Malgré la forte présence intimidatrice de la police anti-émeutes, l’événement a de nouveau été non violent et festif. De 18h jusqu’à l’aube, le peuple n’a pas cessé d’exprimer sa rage contre le parlement, avec des slogans, des chansons, et le geste typique d’insulte grec ; la paume ouverte.
Les cris de « Dehors ! Dehors ! » et « Nous ne payerons jamais » vibraient dans le centre de la ville. Certains portaient des drapeaux grecs et d’autres des drapeaux espagnols ou d’autres pays de la Méditerranée. Un groupe d’immigrés égyptiens, portant une pancarte sur laquelle on lisait « La Place Tahrir salue la Place de la Constitution » a été reçu par un tonnerre d’applaudissements.

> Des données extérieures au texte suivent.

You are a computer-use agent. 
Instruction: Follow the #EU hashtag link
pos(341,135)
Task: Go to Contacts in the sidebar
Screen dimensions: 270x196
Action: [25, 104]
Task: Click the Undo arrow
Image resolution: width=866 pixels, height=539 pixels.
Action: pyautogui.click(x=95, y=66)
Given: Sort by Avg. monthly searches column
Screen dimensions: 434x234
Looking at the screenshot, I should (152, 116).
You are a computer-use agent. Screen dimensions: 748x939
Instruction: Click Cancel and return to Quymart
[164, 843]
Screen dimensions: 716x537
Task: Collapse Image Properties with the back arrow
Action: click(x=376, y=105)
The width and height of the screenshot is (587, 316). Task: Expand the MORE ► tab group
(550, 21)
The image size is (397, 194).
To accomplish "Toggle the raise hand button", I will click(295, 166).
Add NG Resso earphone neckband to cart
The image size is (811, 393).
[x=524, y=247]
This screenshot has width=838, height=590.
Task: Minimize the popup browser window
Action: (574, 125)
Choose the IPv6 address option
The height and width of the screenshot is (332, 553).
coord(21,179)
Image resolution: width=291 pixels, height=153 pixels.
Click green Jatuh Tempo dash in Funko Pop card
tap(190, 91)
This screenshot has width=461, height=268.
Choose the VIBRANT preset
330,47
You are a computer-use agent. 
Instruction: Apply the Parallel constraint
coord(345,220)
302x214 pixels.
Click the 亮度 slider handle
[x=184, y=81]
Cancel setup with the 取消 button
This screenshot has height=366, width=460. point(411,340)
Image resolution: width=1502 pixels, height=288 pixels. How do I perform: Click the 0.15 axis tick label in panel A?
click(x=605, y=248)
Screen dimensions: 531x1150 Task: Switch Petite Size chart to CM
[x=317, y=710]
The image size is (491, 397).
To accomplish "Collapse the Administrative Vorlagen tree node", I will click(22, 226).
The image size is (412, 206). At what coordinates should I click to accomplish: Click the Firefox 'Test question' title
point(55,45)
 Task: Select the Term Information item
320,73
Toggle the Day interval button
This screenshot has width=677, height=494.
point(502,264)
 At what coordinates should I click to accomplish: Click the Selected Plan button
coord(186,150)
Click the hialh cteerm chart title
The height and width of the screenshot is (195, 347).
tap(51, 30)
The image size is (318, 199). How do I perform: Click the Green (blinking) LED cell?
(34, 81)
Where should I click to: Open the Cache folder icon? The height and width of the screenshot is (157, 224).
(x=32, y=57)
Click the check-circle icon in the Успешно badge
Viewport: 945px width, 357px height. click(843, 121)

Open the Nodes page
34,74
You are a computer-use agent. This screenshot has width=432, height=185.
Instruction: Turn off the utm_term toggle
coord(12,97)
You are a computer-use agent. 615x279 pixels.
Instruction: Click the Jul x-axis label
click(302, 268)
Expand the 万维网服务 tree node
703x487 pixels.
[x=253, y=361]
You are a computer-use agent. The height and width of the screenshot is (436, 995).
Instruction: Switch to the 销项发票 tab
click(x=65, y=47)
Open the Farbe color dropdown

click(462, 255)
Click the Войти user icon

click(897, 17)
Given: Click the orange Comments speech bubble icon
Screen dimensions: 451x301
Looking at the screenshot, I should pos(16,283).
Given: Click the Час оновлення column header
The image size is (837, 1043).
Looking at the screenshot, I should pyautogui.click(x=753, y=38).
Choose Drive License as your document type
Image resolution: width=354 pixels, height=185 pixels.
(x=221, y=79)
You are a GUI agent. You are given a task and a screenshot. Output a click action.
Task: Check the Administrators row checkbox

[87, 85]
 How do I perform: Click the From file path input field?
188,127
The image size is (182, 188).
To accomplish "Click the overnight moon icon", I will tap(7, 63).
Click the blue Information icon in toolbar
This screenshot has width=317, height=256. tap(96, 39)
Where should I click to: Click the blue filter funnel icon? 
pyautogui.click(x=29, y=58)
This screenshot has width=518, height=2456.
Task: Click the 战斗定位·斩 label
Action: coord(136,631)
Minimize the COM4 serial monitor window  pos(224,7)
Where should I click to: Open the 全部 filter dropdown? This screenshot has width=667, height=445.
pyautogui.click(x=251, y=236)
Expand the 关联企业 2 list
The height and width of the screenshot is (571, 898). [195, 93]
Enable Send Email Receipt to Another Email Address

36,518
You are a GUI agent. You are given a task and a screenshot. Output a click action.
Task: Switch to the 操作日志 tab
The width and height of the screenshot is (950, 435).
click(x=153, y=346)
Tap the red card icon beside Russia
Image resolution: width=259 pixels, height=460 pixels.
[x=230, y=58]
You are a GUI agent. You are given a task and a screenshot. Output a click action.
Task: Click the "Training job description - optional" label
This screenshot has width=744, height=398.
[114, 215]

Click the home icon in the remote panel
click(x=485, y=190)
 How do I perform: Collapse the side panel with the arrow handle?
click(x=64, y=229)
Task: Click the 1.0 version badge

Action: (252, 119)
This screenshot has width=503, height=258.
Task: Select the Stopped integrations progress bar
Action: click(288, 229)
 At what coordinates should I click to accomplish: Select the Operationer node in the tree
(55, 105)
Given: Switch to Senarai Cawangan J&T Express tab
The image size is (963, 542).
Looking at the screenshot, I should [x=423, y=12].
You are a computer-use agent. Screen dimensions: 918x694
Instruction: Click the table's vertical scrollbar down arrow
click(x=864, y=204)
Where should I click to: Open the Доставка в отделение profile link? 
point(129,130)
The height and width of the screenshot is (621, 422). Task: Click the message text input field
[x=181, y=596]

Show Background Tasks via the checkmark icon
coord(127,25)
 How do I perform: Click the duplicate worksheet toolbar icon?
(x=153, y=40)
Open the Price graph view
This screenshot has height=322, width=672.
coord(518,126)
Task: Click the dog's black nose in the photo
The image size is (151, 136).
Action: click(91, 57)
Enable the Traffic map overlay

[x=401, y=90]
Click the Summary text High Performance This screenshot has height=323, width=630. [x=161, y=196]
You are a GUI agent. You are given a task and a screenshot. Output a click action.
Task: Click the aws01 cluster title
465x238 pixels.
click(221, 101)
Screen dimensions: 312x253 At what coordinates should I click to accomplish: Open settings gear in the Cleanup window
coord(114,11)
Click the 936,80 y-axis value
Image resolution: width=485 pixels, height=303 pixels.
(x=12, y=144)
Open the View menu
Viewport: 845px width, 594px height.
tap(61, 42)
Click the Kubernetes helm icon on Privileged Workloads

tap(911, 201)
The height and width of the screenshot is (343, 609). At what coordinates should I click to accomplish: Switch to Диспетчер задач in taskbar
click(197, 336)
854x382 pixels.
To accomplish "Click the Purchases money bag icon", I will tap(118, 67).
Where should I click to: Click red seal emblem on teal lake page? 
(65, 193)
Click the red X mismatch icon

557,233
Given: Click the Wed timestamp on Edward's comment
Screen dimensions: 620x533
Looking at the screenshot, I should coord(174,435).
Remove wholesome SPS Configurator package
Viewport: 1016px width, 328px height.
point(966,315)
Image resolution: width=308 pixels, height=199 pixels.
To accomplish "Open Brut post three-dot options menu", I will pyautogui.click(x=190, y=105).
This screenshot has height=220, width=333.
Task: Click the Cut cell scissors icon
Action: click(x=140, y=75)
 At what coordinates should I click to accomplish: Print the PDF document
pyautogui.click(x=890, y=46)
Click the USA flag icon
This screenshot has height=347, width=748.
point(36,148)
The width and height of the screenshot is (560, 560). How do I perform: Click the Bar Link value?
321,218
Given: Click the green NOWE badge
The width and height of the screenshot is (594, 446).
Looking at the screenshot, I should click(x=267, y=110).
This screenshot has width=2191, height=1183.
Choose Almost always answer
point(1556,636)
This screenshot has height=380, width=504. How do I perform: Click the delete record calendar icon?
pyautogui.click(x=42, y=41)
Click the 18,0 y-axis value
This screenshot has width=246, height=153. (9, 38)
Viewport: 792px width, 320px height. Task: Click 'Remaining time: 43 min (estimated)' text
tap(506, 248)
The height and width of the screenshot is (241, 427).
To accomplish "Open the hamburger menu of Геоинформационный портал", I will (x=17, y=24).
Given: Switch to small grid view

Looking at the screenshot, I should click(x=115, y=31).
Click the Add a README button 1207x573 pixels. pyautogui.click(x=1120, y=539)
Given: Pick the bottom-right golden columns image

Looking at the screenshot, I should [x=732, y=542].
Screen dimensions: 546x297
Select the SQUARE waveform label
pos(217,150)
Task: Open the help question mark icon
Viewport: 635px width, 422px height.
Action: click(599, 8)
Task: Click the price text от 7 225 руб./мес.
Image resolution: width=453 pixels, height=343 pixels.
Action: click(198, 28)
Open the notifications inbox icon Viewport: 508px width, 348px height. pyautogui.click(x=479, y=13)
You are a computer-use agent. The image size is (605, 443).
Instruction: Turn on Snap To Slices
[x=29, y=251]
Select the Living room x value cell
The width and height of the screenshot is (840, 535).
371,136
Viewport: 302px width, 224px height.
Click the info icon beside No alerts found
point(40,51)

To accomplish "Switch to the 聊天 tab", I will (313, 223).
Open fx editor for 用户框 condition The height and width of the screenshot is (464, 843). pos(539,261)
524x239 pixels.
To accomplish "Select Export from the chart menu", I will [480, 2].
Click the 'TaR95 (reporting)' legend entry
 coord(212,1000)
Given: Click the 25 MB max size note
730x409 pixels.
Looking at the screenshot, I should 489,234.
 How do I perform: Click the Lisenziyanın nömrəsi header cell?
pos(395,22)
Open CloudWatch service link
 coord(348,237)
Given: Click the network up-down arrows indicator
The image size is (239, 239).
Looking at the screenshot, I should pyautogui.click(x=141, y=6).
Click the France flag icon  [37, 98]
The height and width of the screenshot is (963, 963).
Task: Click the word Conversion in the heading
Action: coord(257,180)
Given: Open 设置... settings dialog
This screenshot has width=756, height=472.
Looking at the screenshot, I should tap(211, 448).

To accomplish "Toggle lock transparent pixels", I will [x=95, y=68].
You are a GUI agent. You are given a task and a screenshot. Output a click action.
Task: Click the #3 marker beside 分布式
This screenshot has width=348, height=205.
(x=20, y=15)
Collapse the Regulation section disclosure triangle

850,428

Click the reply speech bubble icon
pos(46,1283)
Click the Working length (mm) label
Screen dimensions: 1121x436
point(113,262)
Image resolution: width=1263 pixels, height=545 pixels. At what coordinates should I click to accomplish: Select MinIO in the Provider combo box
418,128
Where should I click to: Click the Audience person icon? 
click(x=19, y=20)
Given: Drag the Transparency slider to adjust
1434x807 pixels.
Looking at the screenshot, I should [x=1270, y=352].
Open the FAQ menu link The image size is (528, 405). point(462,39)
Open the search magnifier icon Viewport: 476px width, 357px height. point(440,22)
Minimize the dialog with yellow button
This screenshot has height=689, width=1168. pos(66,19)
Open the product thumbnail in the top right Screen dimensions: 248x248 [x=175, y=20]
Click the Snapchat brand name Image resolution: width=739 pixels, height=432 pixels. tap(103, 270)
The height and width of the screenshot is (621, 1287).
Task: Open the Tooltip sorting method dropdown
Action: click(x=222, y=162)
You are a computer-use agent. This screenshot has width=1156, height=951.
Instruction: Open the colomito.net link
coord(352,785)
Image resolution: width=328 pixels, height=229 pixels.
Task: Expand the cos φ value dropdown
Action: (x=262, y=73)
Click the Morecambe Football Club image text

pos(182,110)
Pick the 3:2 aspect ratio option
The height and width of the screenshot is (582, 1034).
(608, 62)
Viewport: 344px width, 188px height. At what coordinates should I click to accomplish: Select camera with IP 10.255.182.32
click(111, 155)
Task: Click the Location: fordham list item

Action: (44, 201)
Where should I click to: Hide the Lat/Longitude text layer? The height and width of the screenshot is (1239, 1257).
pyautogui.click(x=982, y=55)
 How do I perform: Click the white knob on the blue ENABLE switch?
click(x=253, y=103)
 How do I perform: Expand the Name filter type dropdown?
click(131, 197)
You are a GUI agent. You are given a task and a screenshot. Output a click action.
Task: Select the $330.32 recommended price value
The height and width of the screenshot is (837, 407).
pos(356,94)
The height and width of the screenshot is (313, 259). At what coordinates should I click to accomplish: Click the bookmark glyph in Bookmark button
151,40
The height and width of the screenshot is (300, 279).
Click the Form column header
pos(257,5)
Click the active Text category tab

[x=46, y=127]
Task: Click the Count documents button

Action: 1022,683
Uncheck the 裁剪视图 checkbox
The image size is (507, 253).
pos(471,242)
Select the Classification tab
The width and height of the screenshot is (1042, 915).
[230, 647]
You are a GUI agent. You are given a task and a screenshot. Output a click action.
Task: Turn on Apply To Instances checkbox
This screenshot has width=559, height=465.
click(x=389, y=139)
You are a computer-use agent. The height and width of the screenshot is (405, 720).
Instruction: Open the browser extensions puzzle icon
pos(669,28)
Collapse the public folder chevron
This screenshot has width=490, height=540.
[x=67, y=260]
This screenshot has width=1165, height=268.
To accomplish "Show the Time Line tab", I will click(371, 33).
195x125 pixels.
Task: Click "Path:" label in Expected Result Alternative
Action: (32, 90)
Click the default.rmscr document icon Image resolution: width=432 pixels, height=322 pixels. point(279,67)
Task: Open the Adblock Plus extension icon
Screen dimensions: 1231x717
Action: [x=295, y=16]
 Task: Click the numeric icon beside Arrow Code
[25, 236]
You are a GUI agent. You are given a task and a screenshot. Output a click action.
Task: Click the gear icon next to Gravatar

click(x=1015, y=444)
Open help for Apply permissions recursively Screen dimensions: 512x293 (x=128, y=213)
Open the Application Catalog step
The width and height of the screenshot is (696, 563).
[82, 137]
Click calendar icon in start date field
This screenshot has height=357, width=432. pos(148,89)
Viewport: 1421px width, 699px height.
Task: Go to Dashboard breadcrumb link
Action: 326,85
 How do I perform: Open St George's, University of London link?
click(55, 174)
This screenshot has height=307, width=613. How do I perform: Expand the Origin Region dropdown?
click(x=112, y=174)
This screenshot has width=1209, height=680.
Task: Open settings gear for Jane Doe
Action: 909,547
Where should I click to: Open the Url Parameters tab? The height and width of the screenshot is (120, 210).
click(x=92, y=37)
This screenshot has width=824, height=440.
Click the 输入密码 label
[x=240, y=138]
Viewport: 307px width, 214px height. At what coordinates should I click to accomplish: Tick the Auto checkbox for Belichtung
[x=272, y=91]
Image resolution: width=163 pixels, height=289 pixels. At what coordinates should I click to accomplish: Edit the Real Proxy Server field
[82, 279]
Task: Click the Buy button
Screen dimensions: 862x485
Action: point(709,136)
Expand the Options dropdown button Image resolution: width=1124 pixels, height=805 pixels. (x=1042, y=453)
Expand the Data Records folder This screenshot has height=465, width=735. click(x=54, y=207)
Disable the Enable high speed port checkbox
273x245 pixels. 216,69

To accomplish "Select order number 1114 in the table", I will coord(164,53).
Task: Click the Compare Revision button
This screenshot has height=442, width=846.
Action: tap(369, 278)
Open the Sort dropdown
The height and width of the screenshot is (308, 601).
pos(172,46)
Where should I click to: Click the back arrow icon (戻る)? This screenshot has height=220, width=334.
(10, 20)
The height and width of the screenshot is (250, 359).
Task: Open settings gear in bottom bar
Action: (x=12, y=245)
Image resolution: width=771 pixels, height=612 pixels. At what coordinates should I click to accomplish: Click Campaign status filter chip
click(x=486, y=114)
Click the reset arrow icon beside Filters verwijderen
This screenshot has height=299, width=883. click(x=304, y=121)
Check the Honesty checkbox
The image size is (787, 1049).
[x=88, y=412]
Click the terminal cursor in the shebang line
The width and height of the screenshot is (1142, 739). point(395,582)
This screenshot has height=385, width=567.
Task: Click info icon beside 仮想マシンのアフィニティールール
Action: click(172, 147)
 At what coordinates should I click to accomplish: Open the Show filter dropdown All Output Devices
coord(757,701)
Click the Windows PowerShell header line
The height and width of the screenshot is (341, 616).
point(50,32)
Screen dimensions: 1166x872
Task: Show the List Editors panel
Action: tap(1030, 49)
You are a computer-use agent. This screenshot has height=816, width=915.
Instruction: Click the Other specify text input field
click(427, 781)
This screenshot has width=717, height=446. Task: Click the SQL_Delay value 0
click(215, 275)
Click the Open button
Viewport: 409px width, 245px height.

A 21 heures s’est déroulée une assemblée populaire géante. Plus de 5000 personnes se sont assises dans le cœur de la place pour participer à ce processus de « démocratie directe » revendiqué par la mobilisation, avec des milliers d’autres assistant autour. L’émotion et la joie ont explosé quand sont apparues sur un écran géant les images en direct depuis la Puerta del Sol à Madrid.
Aux salutations fraternelles et chaleureuses des camarades espagnols, l’assemblée a répondu avec des applaudissements et le slogan « le peuple uni ne sera jamais vaincu » chanté en espagnol. C’est avec le même enthousiasme que furent reçus les salutations d’autres mouvements en Amérique latine, particulièrement ceux des Mères de la Place de Mai en Argentine.
A côté des aspects « quantitatifs », au fil des jours, le mouvement des indignés grec semble renforcer son organisation et radicaliser son discours. L’assemblée athénienne a décidé d’empêcher le vote parlementaire sur le second plan de sauvetage que le gouvernement a accordé avec la « troïka ».
L’idée est de bloquer le parlement dès la veille du vote, afin que les députés ne puissent même pas entrer dans l’hémicycle. La date de ce vote est prévue pour la fin du mois de juin, et l’assemblée a formé des groupes pour concrétiser un plan d’action.
Cependant, l’horizon du mouvement va plus loin que l’actualité politique et des questions de la crise et de la dette publique. Si le slogan central reste « Nous ne devons rien, nous ne vendrons rien et nous ne payerons rien », les places grecques donnent lieu à processus de formation et d’imagination collectives qui tournent les regards vers une société radicalement différente de celle d’aujourd’hui.
Dans des assemblées thématiques, avec la participation d’intellectuels et d’académiciens, on discute des possibilités d’un système politique réellement démocratique et d’une organisation de la vie économique qui corresponde aux besoins de tous et non aux profits de quelques uns. L’idée de lutter pour une Assemblée Constituante afin de concrétiser ces changements dans une nouvelle constitution gagne du terrain.
Quelle que soit l’évolution du mouvement, le système politique grec semble déjà ébranlé. Le gouvernement, qui, au début tentait d’ignorer et de banaliser la mobilisation populaire, lutte aujourd’hui pour éviter la déstabilisation au sein du parti au pouvoir, le PASOK, et sauver ce qu’il peut encore de son image publique. Les autres partis, y compris ceux de gauche, ainsi que les syndicats majoritaires, ne se sentent pas plus à l’aise vu que cette mobilisation populaire questionne également leur rôle. En Grèce, on respire un vent de changement, bien qu’on ne sache pas encore dans quelle direction il va tourner.